---------- RECORDS ----------
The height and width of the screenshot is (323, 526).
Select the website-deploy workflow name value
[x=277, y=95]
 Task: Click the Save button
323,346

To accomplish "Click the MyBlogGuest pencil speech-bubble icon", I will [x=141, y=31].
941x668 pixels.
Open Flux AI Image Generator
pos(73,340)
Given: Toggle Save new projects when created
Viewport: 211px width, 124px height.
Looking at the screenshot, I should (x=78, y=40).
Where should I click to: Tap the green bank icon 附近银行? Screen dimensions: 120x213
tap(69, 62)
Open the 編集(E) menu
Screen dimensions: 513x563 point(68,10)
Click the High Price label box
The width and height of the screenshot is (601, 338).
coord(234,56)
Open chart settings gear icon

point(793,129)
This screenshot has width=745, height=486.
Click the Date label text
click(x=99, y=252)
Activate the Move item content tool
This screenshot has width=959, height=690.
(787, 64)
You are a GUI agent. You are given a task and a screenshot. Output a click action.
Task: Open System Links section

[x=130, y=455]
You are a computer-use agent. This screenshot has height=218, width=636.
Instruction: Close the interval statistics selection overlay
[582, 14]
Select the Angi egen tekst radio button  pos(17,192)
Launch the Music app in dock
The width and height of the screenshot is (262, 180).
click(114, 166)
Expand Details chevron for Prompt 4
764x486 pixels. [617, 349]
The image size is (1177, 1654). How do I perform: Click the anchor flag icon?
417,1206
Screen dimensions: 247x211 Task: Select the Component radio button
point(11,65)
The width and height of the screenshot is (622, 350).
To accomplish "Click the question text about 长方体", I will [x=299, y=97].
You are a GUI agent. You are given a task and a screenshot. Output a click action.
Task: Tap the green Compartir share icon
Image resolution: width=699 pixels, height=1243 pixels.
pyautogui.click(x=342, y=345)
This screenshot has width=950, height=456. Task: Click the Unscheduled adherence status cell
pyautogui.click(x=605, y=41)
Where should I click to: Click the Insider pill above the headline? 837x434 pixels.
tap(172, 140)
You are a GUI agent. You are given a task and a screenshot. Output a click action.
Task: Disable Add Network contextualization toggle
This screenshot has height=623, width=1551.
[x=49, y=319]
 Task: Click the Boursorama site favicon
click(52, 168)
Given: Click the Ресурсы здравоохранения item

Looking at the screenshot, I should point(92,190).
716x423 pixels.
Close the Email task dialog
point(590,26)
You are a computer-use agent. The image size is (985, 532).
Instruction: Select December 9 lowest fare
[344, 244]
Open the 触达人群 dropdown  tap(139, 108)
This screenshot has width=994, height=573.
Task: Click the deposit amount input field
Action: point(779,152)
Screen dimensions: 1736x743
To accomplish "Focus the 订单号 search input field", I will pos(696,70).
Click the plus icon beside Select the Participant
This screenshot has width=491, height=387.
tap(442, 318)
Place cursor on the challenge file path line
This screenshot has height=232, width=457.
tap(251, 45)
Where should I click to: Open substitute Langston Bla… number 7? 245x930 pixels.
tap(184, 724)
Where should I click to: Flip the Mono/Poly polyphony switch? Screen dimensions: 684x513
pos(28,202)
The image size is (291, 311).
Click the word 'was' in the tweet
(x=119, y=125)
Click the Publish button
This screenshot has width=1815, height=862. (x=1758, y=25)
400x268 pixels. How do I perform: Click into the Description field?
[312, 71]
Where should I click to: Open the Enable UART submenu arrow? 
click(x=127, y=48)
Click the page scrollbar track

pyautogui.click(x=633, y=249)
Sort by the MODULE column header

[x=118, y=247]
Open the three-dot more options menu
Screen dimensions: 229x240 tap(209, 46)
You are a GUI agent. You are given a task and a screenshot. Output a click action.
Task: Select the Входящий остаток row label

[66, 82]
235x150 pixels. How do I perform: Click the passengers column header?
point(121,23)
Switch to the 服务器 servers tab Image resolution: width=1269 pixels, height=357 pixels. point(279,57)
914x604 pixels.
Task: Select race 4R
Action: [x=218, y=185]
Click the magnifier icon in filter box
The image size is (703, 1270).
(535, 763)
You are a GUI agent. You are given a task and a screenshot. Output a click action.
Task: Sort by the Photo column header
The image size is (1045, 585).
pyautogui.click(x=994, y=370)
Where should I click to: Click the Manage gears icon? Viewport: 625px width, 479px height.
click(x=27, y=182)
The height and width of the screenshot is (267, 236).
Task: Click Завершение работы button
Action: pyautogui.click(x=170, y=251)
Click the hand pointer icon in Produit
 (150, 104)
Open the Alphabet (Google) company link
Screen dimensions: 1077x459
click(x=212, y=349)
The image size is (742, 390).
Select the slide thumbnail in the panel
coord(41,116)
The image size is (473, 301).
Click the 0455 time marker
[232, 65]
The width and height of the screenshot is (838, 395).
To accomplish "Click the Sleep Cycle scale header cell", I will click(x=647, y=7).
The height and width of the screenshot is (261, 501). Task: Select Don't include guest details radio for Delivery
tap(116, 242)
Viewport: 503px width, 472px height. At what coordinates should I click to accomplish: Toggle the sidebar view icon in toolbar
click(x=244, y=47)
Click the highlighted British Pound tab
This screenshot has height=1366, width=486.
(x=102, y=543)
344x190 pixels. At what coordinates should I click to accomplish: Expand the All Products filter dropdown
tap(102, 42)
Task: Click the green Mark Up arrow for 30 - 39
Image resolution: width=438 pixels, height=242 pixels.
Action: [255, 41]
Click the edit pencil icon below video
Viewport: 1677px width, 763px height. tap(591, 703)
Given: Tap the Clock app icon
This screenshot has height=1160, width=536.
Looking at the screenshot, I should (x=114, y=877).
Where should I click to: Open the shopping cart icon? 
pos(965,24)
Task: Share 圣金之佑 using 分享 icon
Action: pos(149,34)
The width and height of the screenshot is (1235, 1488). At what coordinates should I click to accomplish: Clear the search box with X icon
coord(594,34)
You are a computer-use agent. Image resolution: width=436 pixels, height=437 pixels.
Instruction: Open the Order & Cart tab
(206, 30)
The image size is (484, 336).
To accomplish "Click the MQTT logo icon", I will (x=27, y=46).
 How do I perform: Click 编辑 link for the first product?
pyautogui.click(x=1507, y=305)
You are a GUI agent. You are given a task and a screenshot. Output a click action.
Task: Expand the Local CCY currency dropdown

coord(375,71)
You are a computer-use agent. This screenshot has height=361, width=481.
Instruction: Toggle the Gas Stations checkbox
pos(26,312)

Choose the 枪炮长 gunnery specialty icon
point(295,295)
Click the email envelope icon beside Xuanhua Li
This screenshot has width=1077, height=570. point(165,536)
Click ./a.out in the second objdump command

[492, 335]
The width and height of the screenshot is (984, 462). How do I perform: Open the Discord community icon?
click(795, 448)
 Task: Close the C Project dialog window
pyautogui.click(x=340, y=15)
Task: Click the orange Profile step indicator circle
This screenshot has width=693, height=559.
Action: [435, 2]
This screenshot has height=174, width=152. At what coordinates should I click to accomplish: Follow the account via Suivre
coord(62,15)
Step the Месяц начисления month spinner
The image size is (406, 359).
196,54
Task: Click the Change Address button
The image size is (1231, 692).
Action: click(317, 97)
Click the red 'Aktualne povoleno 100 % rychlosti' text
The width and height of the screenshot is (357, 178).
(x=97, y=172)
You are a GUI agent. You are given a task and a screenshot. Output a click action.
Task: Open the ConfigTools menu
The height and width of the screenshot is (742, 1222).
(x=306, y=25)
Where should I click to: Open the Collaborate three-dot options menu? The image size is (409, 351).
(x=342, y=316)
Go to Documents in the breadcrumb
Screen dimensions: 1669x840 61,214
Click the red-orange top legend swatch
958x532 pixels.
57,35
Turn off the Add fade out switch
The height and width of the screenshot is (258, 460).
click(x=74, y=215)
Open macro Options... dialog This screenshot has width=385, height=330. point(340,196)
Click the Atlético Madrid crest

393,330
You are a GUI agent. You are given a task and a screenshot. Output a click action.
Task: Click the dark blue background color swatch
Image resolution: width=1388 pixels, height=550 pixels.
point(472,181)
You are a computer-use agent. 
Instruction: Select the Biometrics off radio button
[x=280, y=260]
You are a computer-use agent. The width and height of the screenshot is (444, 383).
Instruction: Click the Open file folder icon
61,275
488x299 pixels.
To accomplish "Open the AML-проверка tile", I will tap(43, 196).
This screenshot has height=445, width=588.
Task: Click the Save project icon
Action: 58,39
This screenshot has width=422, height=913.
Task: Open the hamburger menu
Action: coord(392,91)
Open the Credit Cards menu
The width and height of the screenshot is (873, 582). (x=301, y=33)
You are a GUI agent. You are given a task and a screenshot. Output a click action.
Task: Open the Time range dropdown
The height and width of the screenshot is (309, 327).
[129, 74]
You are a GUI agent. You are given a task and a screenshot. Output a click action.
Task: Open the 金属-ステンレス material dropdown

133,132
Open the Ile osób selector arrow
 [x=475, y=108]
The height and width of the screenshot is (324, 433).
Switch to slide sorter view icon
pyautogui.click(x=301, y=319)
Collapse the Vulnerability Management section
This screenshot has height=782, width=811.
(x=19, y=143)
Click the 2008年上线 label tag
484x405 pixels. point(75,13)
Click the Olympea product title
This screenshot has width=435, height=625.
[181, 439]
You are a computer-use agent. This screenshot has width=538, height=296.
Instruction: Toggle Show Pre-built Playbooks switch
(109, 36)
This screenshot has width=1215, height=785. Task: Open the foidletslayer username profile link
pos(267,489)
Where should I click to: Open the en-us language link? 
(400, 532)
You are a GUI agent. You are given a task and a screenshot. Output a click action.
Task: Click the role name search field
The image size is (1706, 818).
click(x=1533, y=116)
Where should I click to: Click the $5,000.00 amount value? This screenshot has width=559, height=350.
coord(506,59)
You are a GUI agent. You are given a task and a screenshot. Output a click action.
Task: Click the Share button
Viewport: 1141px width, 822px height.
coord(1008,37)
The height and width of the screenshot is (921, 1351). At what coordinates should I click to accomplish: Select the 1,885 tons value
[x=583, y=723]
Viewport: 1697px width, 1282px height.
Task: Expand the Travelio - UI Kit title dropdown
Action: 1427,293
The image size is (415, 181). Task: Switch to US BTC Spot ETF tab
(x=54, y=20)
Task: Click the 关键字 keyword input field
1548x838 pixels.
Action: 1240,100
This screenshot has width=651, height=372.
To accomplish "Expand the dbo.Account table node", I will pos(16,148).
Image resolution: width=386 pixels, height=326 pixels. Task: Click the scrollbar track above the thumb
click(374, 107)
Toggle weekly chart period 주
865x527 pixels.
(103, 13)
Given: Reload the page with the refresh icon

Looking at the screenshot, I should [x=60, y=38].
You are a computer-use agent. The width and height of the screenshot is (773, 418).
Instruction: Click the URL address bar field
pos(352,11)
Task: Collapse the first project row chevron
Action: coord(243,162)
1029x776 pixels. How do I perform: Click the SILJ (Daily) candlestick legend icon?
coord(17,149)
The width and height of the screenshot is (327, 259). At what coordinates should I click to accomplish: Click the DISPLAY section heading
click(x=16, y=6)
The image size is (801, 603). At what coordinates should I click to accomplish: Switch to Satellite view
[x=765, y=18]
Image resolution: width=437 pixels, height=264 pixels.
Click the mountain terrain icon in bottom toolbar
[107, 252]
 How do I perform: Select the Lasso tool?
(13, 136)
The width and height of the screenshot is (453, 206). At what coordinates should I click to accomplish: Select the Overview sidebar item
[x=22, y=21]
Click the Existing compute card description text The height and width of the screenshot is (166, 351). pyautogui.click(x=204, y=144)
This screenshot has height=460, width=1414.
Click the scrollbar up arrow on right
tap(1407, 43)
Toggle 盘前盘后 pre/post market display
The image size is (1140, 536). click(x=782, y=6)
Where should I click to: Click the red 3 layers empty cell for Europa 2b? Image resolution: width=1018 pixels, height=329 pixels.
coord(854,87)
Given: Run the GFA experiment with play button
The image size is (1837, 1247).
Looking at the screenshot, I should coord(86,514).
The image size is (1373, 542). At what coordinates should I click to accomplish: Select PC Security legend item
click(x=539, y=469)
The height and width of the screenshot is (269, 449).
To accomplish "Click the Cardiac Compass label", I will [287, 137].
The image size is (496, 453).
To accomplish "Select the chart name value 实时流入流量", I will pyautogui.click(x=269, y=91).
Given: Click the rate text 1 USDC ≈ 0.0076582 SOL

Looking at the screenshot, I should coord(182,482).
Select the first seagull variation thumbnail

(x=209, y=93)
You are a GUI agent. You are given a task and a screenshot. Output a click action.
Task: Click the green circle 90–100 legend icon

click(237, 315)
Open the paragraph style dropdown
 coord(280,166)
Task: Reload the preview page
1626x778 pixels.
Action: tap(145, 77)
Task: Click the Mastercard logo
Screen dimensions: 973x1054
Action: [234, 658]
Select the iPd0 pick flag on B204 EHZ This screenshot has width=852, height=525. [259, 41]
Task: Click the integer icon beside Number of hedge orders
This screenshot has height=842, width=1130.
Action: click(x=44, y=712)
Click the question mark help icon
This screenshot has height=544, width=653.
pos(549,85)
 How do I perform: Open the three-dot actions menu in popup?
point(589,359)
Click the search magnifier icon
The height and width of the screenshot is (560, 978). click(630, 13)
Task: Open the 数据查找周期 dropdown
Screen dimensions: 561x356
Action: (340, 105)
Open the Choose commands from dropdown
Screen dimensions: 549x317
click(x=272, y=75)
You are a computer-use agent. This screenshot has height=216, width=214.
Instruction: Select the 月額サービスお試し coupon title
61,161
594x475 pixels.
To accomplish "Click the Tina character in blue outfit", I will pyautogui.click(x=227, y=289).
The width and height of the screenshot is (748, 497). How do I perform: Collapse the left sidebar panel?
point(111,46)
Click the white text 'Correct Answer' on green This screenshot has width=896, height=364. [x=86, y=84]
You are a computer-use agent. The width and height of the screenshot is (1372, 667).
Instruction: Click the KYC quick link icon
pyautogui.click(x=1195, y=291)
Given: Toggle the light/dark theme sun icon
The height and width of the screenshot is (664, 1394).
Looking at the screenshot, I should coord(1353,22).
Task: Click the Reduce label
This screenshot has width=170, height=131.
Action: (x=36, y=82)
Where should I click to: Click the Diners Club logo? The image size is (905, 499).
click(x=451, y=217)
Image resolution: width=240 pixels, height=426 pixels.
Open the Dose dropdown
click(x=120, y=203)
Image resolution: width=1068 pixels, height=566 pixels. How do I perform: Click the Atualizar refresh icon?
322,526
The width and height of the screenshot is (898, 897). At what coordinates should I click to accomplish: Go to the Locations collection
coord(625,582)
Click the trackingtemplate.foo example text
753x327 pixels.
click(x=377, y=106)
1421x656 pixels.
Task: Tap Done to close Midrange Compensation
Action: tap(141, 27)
----------
# TASK DETAILS
Would you copy every line from the listing above that has the string "dark" in it?

# REPLY TO THE TASK
Task: Click the dark blue background color swatch
Given: Toggle the light/dark theme sun icon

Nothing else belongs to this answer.